:: Requirement ::
Rewrite the rows below with each "Find the location of" changed to "Point out the position of", keeping everything else the same.

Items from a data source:

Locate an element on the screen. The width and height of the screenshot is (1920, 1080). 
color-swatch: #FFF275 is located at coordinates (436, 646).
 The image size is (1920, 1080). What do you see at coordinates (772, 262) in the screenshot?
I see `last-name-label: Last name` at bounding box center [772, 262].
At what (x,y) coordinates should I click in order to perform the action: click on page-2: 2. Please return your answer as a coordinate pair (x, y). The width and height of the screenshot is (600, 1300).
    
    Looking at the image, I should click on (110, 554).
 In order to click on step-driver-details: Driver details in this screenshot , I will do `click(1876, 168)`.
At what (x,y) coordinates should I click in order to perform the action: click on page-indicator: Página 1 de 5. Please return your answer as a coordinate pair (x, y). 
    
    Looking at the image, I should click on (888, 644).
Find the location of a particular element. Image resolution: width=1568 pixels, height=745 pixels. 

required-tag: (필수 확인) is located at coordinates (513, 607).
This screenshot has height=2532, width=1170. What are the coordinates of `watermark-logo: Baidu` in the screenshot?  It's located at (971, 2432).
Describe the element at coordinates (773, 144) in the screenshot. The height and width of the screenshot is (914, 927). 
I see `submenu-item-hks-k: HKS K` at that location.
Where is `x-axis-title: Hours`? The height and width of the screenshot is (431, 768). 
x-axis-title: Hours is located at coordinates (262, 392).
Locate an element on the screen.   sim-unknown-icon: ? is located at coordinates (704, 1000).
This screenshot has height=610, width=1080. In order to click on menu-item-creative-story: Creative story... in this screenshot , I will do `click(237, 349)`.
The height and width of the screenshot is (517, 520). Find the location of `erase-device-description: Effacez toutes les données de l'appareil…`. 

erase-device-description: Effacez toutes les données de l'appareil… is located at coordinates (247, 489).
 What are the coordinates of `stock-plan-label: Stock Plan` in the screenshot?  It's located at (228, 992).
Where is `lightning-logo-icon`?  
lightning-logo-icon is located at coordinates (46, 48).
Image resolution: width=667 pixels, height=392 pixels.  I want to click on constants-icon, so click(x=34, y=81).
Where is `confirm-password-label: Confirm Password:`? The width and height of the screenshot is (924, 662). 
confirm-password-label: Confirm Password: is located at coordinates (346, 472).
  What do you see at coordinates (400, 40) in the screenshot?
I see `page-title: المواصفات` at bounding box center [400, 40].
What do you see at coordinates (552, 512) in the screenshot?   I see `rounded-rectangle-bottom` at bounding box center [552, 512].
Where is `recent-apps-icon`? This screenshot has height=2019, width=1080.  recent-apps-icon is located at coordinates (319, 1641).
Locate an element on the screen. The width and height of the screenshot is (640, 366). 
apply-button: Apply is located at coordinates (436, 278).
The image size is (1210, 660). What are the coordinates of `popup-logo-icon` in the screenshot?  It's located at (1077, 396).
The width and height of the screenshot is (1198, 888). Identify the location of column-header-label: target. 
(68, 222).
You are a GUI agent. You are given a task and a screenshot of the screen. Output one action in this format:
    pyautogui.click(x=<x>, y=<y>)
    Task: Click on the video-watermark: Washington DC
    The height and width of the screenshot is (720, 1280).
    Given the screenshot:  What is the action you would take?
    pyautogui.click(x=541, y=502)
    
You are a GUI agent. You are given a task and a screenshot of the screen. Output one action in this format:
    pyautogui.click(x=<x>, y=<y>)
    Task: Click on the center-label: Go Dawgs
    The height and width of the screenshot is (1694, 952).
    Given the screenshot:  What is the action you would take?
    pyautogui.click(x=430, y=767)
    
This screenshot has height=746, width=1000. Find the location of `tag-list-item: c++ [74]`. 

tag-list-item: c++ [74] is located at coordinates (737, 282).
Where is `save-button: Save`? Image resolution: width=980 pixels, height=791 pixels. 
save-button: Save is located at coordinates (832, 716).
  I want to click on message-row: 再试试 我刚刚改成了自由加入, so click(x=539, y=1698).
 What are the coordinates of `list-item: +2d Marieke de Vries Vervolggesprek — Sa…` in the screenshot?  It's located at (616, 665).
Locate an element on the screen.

:: Response area ::
Locate an element on the screen. The width and height of the screenshot is (1920, 1080). 
color-swatch: #FFF275 is located at coordinates (436, 646).
 The image size is (1920, 1080). What do you see at coordinates (772, 262) in the screenshot?
I see `last-name-label: Last name` at bounding box center [772, 262].
At what (x,y) coordinates should I click in order to perform the action: click on page-2: 2. Please return your answer as a coordinate pair (x, y). The width and height of the screenshot is (600, 1300).
    
    Looking at the image, I should click on (110, 554).
 In order to click on step-driver-details: Driver details in this screenshot , I will do `click(1876, 168)`.
At what (x,y) coordinates should I click in order to perform the action: click on page-indicator: Página 1 de 5. Please return your answer as a coordinate pair (x, y). 
    
    Looking at the image, I should click on (888, 644).
Point out the position of a particular element. Image resolution: width=1568 pixels, height=745 pixels. 

required-tag: (필수 확인) is located at coordinates (513, 607).
This screenshot has height=2532, width=1170. What are the coordinates of `watermark-logo: Baidu` in the screenshot?  It's located at (971, 2432).
Describe the element at coordinates (773, 144) in the screenshot. The height and width of the screenshot is (914, 927). 
I see `submenu-item-hks-k: HKS K` at that location.
Where is `x-axis-title: Hours`? The height and width of the screenshot is (431, 768). 
x-axis-title: Hours is located at coordinates (262, 392).
Locate an element on the screen.   sim-unknown-icon: ? is located at coordinates (704, 1000).
This screenshot has height=610, width=1080. In order to click on menu-item-creative-story: Creative story... in this screenshot , I will do `click(237, 349)`.
The height and width of the screenshot is (517, 520). Point out the position of `erase-device-description: Effacez toutes les données de l'appareil…`. 

erase-device-description: Effacez toutes les données de l'appareil… is located at coordinates (247, 489).
 What are the coordinates of `stock-plan-label: Stock Plan` in the screenshot?  It's located at (228, 992).
Where is `lightning-logo-icon`?  
lightning-logo-icon is located at coordinates (46, 48).
Image resolution: width=667 pixels, height=392 pixels.  I want to click on constants-icon, so click(x=34, y=81).
Where is `confirm-password-label: Confirm Password:`? The width and height of the screenshot is (924, 662). 
confirm-password-label: Confirm Password: is located at coordinates (346, 472).
  What do you see at coordinates (400, 40) in the screenshot?
I see `page-title: المواصفات` at bounding box center [400, 40].
What do you see at coordinates (552, 512) in the screenshot?   I see `rounded-rectangle-bottom` at bounding box center [552, 512].
Where is `recent-apps-icon`? This screenshot has height=2019, width=1080.  recent-apps-icon is located at coordinates (319, 1641).
Locate an element on the screen. The width and height of the screenshot is (640, 366). 
apply-button: Apply is located at coordinates (436, 278).
The image size is (1210, 660). What are the coordinates of `popup-logo-icon` in the screenshot?  It's located at (1077, 396).
The width and height of the screenshot is (1198, 888). Identify the location of column-header-label: target. 
(68, 222).
You are a GUI agent. You are given a task and a screenshot of the screen. Output one action in this format:
    pyautogui.click(x=<x>, y=<y>)
    Task: Click on the video-watermark: Washington DC
    The height and width of the screenshot is (720, 1280).
    Given the screenshot:  What is the action you would take?
    pyautogui.click(x=541, y=502)
    
You are a GUI agent. You are given a task and a screenshot of the screen. Output one action in this format:
    pyautogui.click(x=<x>, y=<y>)
    Task: Click on the center-label: Go Dawgs
    The height and width of the screenshot is (1694, 952).
    Given the screenshot:  What is the action you would take?
    pyautogui.click(x=430, y=767)
    
This screenshot has height=746, width=1000. Point out the position of `tag-list-item: c++ [74]`. 

tag-list-item: c++ [74] is located at coordinates (737, 282).
Where is `save-button: Save`? Image resolution: width=980 pixels, height=791 pixels. 
save-button: Save is located at coordinates (832, 716).
  I want to click on message-row: 再试试 我刚刚改成了自由加入, so click(x=539, y=1698).
 What are the coordinates of `list-item: +2d Marieke de Vries Vervolggesprek — Sa…` in the screenshot?  It's located at (616, 665).
Locate an element on the screen.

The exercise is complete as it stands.